# Quick review on Shaun White 2010 jacket



## Guest (Dec 4, 2009)

SnoRidr said:


> I understand there are a few Shaun White haters on here. Frankly, I am not a S.W fan myself, but hear me out. There are a ton of jackets out there, and I figured maybe someone may find this quick review on the 2010 Shaun White gear helpful in their decision making process.
> 
> My wife picked this jacket up for me as a surprise x-mas gift this year. I am 6"1 195lbs. She ordered it in a large. I will have to admit, the jacket fits great for a guy my size. Shoulder fit is perfect, and the jacket is not too baggy. In addition, the graphics are sick, and look much better in person. The jacket is a fleeced shell, and will require a few more under layers for those sub zero days. No biggie, since it will see use during the warmer days towards the end of the season as well.Usually us bigger guys have no problem staying warm.
> 
> ...


Forget these clowns who only come in to threads to hate on burton . Love my white gear


----------



## SnoRidr (Jan 7, 2009)

What white gear do you have? Other than the jacket, I am curretnly sporting white's 2008 boot (black). Love the boot, fits good, and plus the gal at the register rang it up wrong. Didn't catch the glitch til I got home. Ooops!


----------



## Leo (Nov 24, 2009)

Lol I'm super obsessed with White gear. I have three of his signature jackets. Black 07 jacket of gods, castlerock plaid of gold 09 noble gentleman's, and black '10 signature trench. I got the 09 and 10 stuff this year so I haven't had a chance ride in them yet. I'm wondering how warm the trench will be because it is lighter than all of his other signature jackets from the past. I absolutely love my 07 jacket. Best jacket I have ever owned. Warmer than my leather and wool coat. Plus it looks sick as hell. I wish they still made the 07 one because mine is starting to lose buttons because of all the crashes I've had lol. 

I also have his 07 board and 08 boots. Got his goggles this year too. Although I actually wanted the smith I/O. It didn't fit me so I had to go with oakley's Asian fit. Now all I need is to be able shred like him haha. I actually really like the style of his gear. The ones that aren't all colorful that is.

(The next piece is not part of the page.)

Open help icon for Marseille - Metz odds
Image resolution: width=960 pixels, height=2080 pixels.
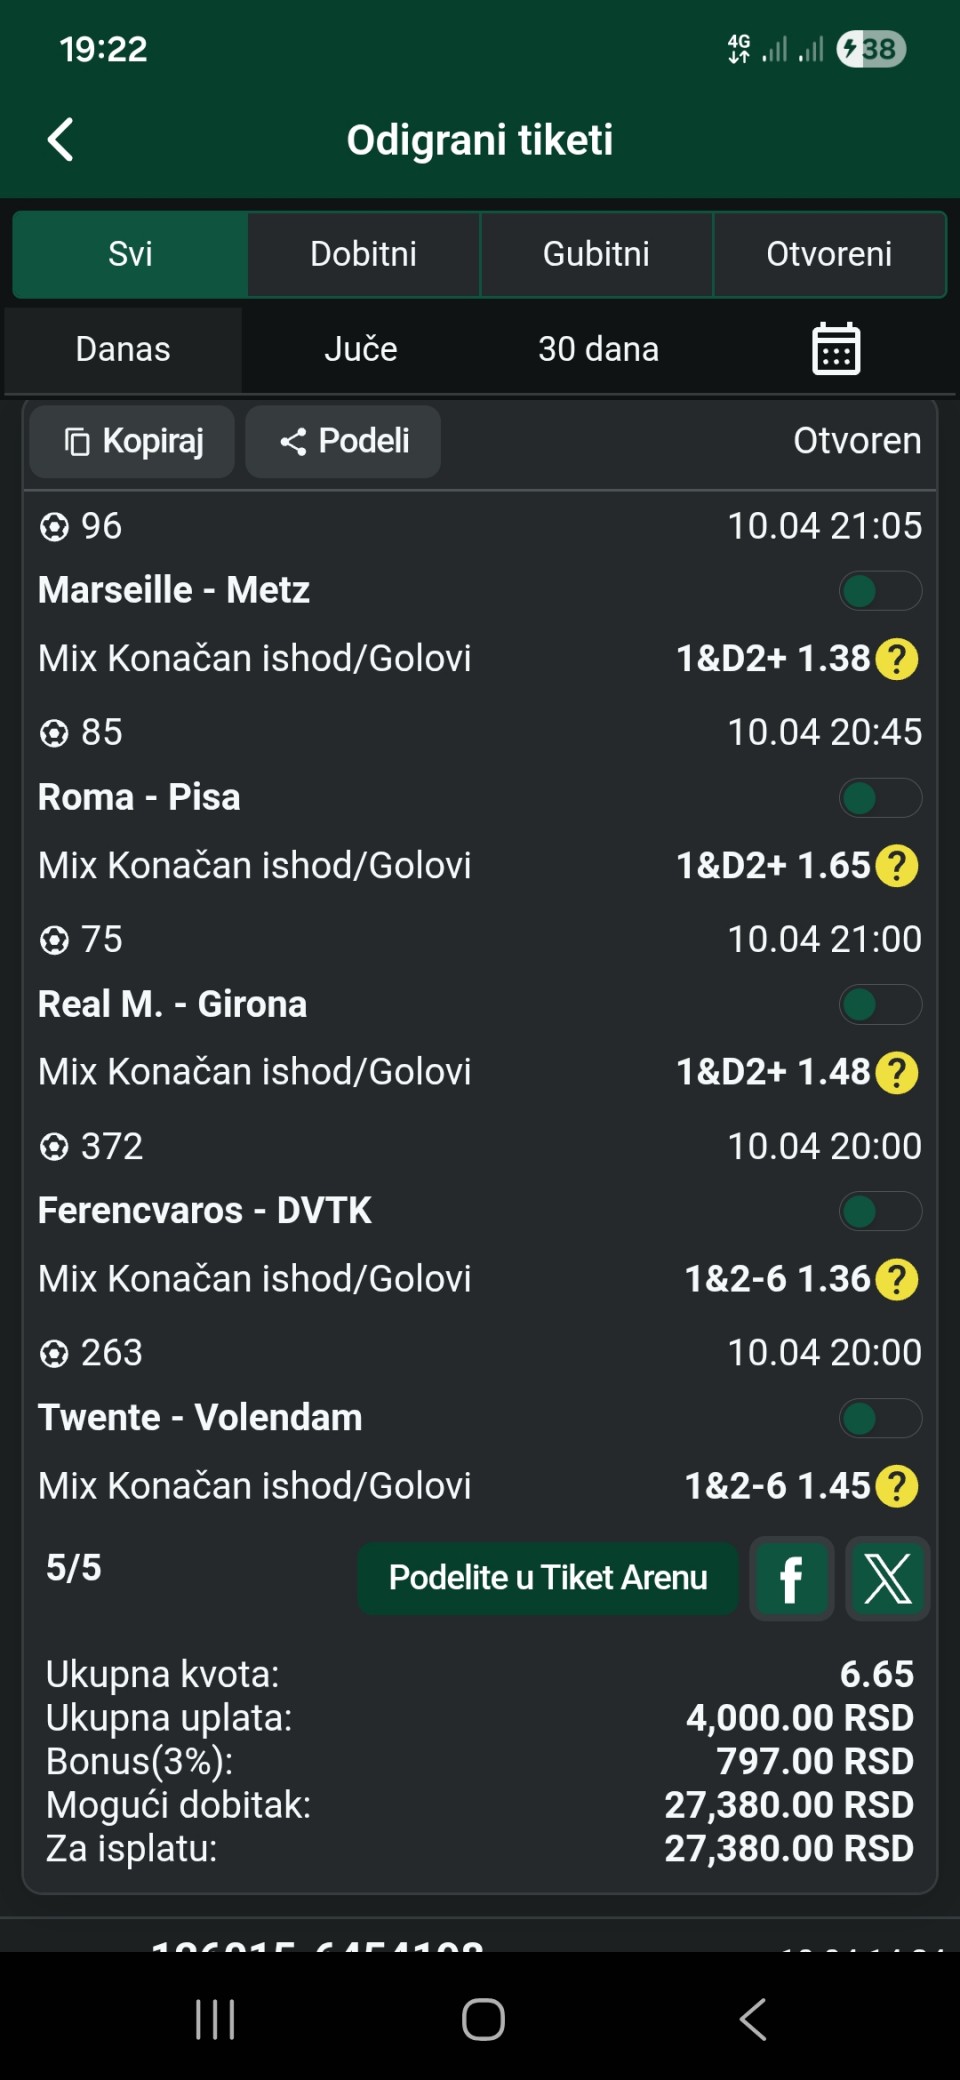click(x=897, y=659)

Woops, I forgot to say I have his 07 black pant of the gods. I don't care what anyone says about my little obsession. His gear is high quality and performs the way I want them too.


----------



## boardaddict (Mar 4, 2009)

SnoRidr said:


> I understand there are a few Shaun White haters on here. Frankly, I am not a S.W fan myself, but hear me out. There are a ton of jackets out there, and I figured maybe someone may find this quick review on the 2010 Shaun White gear helpful in their decision making process.
> 
> My wife picked this jacket up for me as a surprise x-mas gift this year. I am 6"1 195lbs. She ordered it in a large. I will have to admit, the jacket fits great for a guy my size. Shoulder fit is perfect, and the jacket is not too baggy. In addition, the graphics are sick, and look much better in person. The jacket is a fleeced shell, and will require a few more under layers for those sub zero days. No biggie, since it will see use during the warmer days towards the end of the season as well.Usually us bigger guys have no problem staying warm.
> 
> ...



That is a pretty sick looking jacket


----------



## ATOTony76 (May 26, 2009)

frosty1976 said:


> Forget these clowns who only come in to threads to hate on burton . Love my white gear


People who hate on S.W. are the same type of people who hate on the Yankees. They are both freaking good at what they do and ppl should show respect. There is no one who can keep up with Shaun white in the pipe.


----------



## Leo (Nov 24, 2009)

ATOTony76 said:


> People who hate on S.W. are the same type of people who hate on the Yankees. They are both freaking good at what they do and ppl should show respect. There is no one who can keep up with Shaun white in the pipe.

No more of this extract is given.